The house, garden and grounds are open to the public on certain days for an admission fee by the National Trust. A bus is available to take visitors from the car park down to the house, gardens, tea room and shop, or visitors can walk through the 270 acre grounds. There is no car parking at the house itself. Dogs are not permitted anywhere inside the grounds or garden. Events within the park include music concerts, open-air theatre productions, guided tours of the house, park and garden, and other attractions.

==Film and television==

Dyrham Park was one of the houses used as a filming location for the 1993 Merchant Ivory film The Remains of the Day (others included Badminton House and Powderham Castle). The house was used for outdoor and garden scenes in the 1999 BBC mini-series Wives and Daughters. In 2003, it was the filming location for the BBC One series Servants. An aerial view of Dyrham Park was featured in the opening title sequence of the 2008 film Australia.

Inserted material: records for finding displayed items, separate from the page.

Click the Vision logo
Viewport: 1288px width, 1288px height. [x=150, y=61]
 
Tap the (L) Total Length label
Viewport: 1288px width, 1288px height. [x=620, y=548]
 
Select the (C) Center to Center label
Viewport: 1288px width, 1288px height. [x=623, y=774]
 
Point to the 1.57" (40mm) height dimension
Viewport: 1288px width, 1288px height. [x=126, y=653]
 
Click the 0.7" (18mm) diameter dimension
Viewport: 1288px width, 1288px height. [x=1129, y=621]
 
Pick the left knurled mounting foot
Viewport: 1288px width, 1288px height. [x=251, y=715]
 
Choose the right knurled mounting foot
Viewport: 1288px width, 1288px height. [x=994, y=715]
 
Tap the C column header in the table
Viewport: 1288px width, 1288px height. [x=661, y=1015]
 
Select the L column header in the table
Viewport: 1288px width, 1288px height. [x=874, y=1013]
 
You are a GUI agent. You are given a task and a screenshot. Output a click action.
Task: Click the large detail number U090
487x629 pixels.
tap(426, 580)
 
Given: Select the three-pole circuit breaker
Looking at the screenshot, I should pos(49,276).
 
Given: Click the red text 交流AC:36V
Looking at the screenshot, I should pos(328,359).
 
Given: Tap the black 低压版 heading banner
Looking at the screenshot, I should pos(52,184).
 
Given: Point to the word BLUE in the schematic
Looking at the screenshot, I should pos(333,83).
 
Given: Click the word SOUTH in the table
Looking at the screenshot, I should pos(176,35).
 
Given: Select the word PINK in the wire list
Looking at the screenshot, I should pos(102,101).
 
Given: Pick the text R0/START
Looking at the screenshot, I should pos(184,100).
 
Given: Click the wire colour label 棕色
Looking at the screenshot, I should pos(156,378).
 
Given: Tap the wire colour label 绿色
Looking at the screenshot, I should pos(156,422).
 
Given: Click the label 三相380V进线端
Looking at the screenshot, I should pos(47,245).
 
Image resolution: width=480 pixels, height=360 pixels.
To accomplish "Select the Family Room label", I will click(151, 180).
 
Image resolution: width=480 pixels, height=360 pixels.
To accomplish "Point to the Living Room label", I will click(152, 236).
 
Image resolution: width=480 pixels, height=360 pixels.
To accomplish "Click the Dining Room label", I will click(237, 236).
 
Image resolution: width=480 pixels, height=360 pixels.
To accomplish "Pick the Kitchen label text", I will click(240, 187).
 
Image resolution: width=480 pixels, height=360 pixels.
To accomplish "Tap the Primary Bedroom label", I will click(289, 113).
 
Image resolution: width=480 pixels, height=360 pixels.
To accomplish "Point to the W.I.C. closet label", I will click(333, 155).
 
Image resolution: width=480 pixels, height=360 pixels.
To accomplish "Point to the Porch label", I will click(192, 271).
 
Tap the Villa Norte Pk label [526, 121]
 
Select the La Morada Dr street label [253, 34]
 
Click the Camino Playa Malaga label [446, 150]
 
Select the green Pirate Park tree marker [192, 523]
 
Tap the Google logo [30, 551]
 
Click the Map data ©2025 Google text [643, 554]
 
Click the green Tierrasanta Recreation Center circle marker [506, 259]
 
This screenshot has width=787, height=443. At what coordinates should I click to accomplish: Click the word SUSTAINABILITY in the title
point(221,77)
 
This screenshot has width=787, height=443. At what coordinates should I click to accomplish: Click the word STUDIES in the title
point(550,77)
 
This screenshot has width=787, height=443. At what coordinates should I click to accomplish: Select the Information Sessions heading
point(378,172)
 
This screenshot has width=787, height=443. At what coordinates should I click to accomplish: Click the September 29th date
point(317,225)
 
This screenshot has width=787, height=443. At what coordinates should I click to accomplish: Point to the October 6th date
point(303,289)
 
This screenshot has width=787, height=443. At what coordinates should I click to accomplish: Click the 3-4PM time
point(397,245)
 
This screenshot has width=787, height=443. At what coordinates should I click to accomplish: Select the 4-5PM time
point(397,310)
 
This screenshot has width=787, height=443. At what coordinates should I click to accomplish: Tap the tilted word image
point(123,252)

In September 2010, the BBC filmed scenes for the Doctor Who sixth series episode "Night Terrors" at Dyrham Park.

Dyrham Park was also used for scenes in The Crimson Field by the BBC in 2014, and Sanditon on ITV in 2019.

The BBC series Poldark filmed scenes at Dyrham Park, as the home of George Warleggan, between 2015 and 2018.

The HBO series Industry filmed on the estate for season 3.